Das Klettern zeichnet sich durch seine Intensität aus. Wie viele andere sehne ich mich nach jenen Augenblicken, in denen sich der letzte Haken entfernt, sich eine harte Zugabfolge ankündigt, der Puls schneller schlägt, bis endlich die Entscheidung fällt: Ich probiere es, trotz Angst. Solche Begehungen am Limit sind Voraussetzung für jede Verbesserung. Sie fordern dazu auf, sich auf einen Versuch mit ungewissem Ausgang einzulassen: Fallen oder Schaffen, das ist beim Klettern die Frage, die sich wieder und wieder stellt. Zu dieser Grenzerfahrung hege ich eine Hassliebe. An sich bin ich eher ein Kopftyp, der tausendfach Entscheidungen durchdenkt, Dinge hin und her wälzt. Zudem hatte ich schon immer mit Ängsten zu kämpfen. In meiner Kindheit war ich Mitglied in der Jugendgruppe eines katalanischen Wandervereins. Die Berge begeisterten mich (sie tun es bis heute), doch vorm Klettern empfand ich große Angst. Angesetzte Höhen mied ich beinahe panisch, manchmal stellte ich mich krank, um bei Kletterausflügen nicht mitzukraxeln. Dass ich später zum Kletterer wurde, hing mit dem Willen zusammen, die alten Ängste zu überwinden, oder mich zumindest so lange an ihnen zu reiben, bis sie abgeschliffen waren. „Beim Klettern ist der Kopf der stärkste Muskel“, so das Credo der Kletterlegende Wolfgang Güllich, das auch ich mir zu eigen machte. Ein Freund meinte einmal, das Klettern könne eine Therapie ersetzen. Tatsächlich hat dieser Sport etwas Seelsorgerisches, er konfrontiert nicht nur mit Ängsten, er relativiert sie auch. Der Sturz geht (fast) nie ins Leere, sondern ins Seil.

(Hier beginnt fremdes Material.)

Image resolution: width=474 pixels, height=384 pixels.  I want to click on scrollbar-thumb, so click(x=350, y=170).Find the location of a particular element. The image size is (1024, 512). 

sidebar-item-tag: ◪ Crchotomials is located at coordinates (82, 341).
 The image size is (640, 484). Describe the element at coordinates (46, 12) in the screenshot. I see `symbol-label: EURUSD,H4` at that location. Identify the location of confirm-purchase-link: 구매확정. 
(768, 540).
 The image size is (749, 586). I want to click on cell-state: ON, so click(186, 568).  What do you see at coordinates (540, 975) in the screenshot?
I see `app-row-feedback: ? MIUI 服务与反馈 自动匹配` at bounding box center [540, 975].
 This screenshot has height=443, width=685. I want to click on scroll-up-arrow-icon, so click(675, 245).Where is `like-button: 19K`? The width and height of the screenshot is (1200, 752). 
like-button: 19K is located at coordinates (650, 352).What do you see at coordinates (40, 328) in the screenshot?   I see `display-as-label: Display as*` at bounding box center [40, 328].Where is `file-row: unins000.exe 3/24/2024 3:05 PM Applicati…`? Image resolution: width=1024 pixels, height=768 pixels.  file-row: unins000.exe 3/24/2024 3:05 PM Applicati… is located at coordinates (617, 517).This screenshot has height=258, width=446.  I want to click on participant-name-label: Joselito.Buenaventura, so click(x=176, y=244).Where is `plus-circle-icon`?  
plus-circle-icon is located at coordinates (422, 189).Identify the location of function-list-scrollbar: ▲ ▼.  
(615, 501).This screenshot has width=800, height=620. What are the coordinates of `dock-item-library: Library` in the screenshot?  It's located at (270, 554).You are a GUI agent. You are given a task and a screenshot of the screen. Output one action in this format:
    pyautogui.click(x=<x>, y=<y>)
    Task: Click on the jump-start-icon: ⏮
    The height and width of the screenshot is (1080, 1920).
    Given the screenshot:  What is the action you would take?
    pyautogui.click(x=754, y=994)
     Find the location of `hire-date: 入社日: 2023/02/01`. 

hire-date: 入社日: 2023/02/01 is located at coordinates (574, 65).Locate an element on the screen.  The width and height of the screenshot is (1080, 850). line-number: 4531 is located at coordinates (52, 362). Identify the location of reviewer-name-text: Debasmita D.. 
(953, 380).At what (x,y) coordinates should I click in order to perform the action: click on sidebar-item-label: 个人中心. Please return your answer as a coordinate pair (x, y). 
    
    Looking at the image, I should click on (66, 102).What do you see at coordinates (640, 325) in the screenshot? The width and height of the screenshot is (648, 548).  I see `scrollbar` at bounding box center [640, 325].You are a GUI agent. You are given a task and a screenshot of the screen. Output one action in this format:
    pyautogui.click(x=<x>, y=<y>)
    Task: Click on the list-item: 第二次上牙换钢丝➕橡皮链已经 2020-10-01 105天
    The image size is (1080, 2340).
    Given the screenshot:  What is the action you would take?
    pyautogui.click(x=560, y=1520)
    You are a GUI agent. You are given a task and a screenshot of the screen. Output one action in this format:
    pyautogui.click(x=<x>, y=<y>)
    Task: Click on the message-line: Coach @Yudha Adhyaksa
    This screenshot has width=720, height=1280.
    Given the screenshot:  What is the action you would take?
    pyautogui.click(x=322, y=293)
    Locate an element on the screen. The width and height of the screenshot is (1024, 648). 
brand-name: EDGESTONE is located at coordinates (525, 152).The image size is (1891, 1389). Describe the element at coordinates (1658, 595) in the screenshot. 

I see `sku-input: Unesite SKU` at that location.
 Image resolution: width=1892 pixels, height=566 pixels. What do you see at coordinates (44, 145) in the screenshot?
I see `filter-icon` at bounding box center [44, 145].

Mehr noch, das Klettern kann sich als Metapher für eine Lebenseinstellung eignen. Moderne Gesellschaften sind Risikogesellschaften, ständig wachsen die Risiken, denen sie ausgesetzt sind, ökologisch, wirtschaftlich oder politisch – aber vor allem wächst die Angst angesichts der Risiken. Dies löst gerade im behäbigen Westeuropa eine typische Reaktion aus: Köpfe einziehen, in bekannten Gefilden bleiben, gefahrenscheu auf vermeintliche Sicherheiten setzen. Das Klettern weist einen anderen Weg: Risiko und Ungewissheit gehören zur menschlichen Existenz dazu. Wenn wir, individuell wie kollektiv, nicht angstgetrieben leben, sondern unser Dasein selbst gestalten wollen, dann müssen wir uns trauen, Neues angehen, uns „auf eine Zukunft hin entwerfen“ (Heidegger). Und das Risiko, dass alles scheitert? Es ist Teil des Spiels, und meist ist das Scheitern weniger dramatisch als gedacht.

Drei Monate nach der Handverletzung nehme ich das Klettern wieder auf. Die Rückkehr zum „Freebloc Barcelona“, einer zur Kletterhalle umfunktionierten Wohnung, weckt Heimatgefühle. Auf engstem Raum tausende Griffe und Tritte, aus dem alten Radio tönt der übliche Sender Rock-FM mit alten Klassikern wie den Stones oder Eye of the Tiger. Salva, der Betreiber, wirbt damit, dass hier die alte Schule herrsche: „Im Freebloc gibt es weder Muffins noch Yogastunden, hier wird trainiert.“ Tatsächlich habe ich mich in meiner 15-jährigen Kletterkarriere in keiner Halle so wohl gefühlt – wegen des guten Trainings, wegen der Alltagsentspannung, wegen der geschlossenen Freundschaften. Noch schöner fällt die Rückkehr zum Fels aus. Der Fels gibt wie gewohnt seine Strukturen und Verläufe vor, ich passe mich an sie an. Und zuweilen blitzt es magisch auf: Im Fluss der Bewegungen fühle ich mich am Fels geborgen.

Dieser Beitrag erschien in Ausgabe 13/17.